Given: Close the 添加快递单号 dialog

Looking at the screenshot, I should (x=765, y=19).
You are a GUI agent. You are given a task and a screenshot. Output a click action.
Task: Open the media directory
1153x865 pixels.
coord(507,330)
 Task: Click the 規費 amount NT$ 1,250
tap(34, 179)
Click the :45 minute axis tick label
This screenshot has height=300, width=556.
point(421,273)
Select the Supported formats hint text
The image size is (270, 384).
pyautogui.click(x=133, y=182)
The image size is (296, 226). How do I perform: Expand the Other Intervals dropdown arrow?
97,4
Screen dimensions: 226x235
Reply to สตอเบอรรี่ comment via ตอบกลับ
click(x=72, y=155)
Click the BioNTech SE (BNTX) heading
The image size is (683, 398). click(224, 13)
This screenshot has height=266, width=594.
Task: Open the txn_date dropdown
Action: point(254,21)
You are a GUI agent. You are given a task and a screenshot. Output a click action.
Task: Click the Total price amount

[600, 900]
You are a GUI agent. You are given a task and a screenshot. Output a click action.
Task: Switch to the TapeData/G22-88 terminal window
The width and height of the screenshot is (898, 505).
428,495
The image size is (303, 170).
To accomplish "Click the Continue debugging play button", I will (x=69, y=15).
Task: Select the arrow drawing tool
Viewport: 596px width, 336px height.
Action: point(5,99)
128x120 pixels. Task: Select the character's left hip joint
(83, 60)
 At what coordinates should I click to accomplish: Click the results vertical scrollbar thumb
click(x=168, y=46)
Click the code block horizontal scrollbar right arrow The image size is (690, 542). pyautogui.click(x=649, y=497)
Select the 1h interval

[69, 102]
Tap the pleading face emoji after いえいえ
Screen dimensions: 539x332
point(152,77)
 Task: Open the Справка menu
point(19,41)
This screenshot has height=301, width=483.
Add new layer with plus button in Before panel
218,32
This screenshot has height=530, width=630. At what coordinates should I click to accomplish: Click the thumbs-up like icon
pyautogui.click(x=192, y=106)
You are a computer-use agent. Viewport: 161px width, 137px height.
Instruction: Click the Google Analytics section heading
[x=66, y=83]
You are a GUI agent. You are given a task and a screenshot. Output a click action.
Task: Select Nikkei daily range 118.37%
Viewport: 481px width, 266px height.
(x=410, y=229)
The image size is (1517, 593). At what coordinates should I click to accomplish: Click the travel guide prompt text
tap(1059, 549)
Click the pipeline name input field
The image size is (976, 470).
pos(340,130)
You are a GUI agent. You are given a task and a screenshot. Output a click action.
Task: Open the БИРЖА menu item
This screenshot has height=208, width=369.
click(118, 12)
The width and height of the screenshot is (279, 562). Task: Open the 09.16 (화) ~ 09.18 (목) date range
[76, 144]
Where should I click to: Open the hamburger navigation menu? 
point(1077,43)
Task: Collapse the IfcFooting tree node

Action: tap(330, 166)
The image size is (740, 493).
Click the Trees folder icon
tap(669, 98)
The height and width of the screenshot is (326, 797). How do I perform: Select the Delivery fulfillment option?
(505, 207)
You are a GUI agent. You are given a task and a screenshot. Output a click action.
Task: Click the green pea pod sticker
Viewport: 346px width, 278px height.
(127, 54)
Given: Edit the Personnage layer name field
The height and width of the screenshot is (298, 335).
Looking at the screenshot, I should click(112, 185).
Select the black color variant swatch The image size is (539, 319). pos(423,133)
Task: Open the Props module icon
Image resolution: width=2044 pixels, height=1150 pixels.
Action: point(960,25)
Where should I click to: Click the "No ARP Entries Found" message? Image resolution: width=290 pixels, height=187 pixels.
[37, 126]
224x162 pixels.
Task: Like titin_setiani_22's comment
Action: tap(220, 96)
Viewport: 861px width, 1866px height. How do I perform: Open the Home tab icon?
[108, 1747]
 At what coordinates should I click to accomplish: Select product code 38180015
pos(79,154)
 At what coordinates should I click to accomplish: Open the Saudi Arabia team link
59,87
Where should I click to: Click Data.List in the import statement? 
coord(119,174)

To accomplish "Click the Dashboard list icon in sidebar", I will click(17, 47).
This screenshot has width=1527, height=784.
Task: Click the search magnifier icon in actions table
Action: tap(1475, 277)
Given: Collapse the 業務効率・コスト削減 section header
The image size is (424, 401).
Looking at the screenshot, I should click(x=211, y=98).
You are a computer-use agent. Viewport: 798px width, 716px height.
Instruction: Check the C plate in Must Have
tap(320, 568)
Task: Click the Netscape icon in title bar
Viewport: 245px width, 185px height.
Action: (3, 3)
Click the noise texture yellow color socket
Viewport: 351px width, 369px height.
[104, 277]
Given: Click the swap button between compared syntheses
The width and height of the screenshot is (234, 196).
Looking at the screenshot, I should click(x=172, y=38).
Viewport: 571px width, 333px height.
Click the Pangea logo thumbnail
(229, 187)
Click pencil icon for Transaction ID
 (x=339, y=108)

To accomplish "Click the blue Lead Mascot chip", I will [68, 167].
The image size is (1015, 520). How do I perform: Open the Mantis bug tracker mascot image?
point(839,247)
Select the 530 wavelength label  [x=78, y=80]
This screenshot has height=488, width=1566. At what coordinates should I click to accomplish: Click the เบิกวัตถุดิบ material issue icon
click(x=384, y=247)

● ● ● ●

Make an exact copy of every line in the data.

Given: Close the 添加快递单号 dialog

Looking at the screenshot, I should (x=765, y=19).
You are a GUI agent. You are given a task and a screenshot. Output a click action.
Task: Open the media directory
1153x865 pixels.
coord(507,330)
 Task: Click the 規費 amount NT$ 1,250
tap(34, 179)
Click the :45 minute axis tick label
This screenshot has height=300, width=556.
point(421,273)
Select the Supported formats hint text
The image size is (270, 384).
pyautogui.click(x=133, y=182)
The image size is (296, 226). How do I perform: Expand the Other Intervals dropdown arrow?
97,4
Screen dimensions: 226x235
Reply to สตอเบอรรี่ comment via ตอบกลับ
click(x=72, y=155)
Click the BioNTech SE (BNTX) heading
The image size is (683, 398). click(224, 13)
This screenshot has height=266, width=594.
Task: Open the txn_date dropdown
Action: point(254,21)
You are a GUI agent. You are given a task and a screenshot. Output a click action.
Task: Click the Total price amount

[600, 900]
You are a GUI agent. You are given a task and a screenshot. Output a click action.
Task: Switch to the TapeData/G22-88 terminal window
The width and height of the screenshot is (898, 505).
428,495
The image size is (303, 170).
To accomplish "Click the Continue debugging play button", I will (x=69, y=15).
Task: Select the arrow drawing tool
Viewport: 596px width, 336px height.
Action: point(5,99)
128x120 pixels. Task: Select the character's left hip joint
(83, 60)
 At what coordinates should I click to accomplish: Click the results vertical scrollbar thumb
click(x=168, y=46)
Click the code block horizontal scrollbar right arrow The image size is (690, 542). pyautogui.click(x=649, y=497)
Select the 1h interval

[69, 102]
Tap the pleading face emoji after いえいえ
Screen dimensions: 539x332
point(152,77)
 Task: Open the Справка menu
point(19,41)
This screenshot has height=301, width=483.
Add new layer with plus button in Before panel
218,32
This screenshot has height=530, width=630. At what coordinates should I click to accomplish: Click the thumbs-up like icon
pyautogui.click(x=192, y=106)
You are a computer-use agent. Viewport: 161px width, 137px height.
Instruction: Click the Google Analytics section heading
[x=66, y=83]
You are a GUI agent. You are given a task and a screenshot. Output a click action.
Task: Select Nikkei daily range 118.37%
Viewport: 481px width, 266px height.
(x=410, y=229)
The image size is (1517, 593). At what coordinates should I click to accomplish: Click the travel guide prompt text
tap(1059, 549)
Click the pipeline name input field
The image size is (976, 470).
pos(340,130)
You are a GUI agent. You are given a task and a screenshot. Output a click action.
Task: Open the БИРЖА menu item
This screenshot has height=208, width=369.
click(118, 12)
The width and height of the screenshot is (279, 562). Task: Open the 09.16 (화) ~ 09.18 (목) date range
[76, 144]
Where should I click to: Open the hamburger navigation menu? 
point(1077,43)
Task: Collapse the IfcFooting tree node

Action: tap(330, 166)
The image size is (740, 493).
Click the Trees folder icon
tap(669, 98)
The height and width of the screenshot is (326, 797). How do I perform: Select the Delivery fulfillment option?
(505, 207)
You are a GUI agent. You are given a task and a screenshot. Output a click action.
Task: Click the green pea pod sticker
Viewport: 346px width, 278px height.
(127, 54)
Given: Edit the Personnage layer name field
The height and width of the screenshot is (298, 335).
Looking at the screenshot, I should click(112, 185).
Select the black color variant swatch The image size is (539, 319). pos(423,133)
Task: Open the Props module icon
Image resolution: width=2044 pixels, height=1150 pixels.
Action: point(960,25)
Where should I click to: Click the "No ARP Entries Found" message? Image resolution: width=290 pixels, height=187 pixels.
[37, 126]
224x162 pixels.
Task: Like titin_setiani_22's comment
Action: tap(220, 96)
Viewport: 861px width, 1866px height. How do I perform: Open the Home tab icon?
[108, 1747]
 At what coordinates should I click to accomplish: Select product code 38180015
pos(79,154)
 At what coordinates should I click to accomplish: Open the Saudi Arabia team link
59,87
Where should I click to: Click Data.List in the import statement? 
coord(119,174)

To accomplish "Click the Dashboard list icon in sidebar", I will click(17, 47).
This screenshot has width=1527, height=784.
Task: Click the search magnifier icon in actions table
Action: tap(1475, 277)
Given: Collapse the 業務効率・コスト削減 section header
The image size is (424, 401).
Looking at the screenshot, I should click(x=211, y=98).
You are a computer-use agent. Viewport: 798px width, 716px height.
Instruction: Check the C plate in Must Have
tap(320, 568)
Task: Click the Netscape icon in title bar
Viewport: 245px width, 185px height.
Action: (3, 3)
Click the noise texture yellow color socket
Viewport: 351px width, 369px height.
[104, 277]
Given: Click the swap button between compared syntheses
The width and height of the screenshot is (234, 196).
Looking at the screenshot, I should click(x=172, y=38).
Viewport: 571px width, 333px height.
Click the Pangea logo thumbnail
(229, 187)
Click pencil icon for Transaction ID
 (x=339, y=108)

To accomplish "Click the blue Lead Mascot chip", I will [68, 167].
The image size is (1015, 520). How do I perform: Open the Mantis bug tracker mascot image?
point(839,247)
Select the 530 wavelength label  [x=78, y=80]
This screenshot has height=488, width=1566. At what coordinates should I click to accomplish: Click the เบิกวัตถุดิบ material issue icon
click(x=384, y=247)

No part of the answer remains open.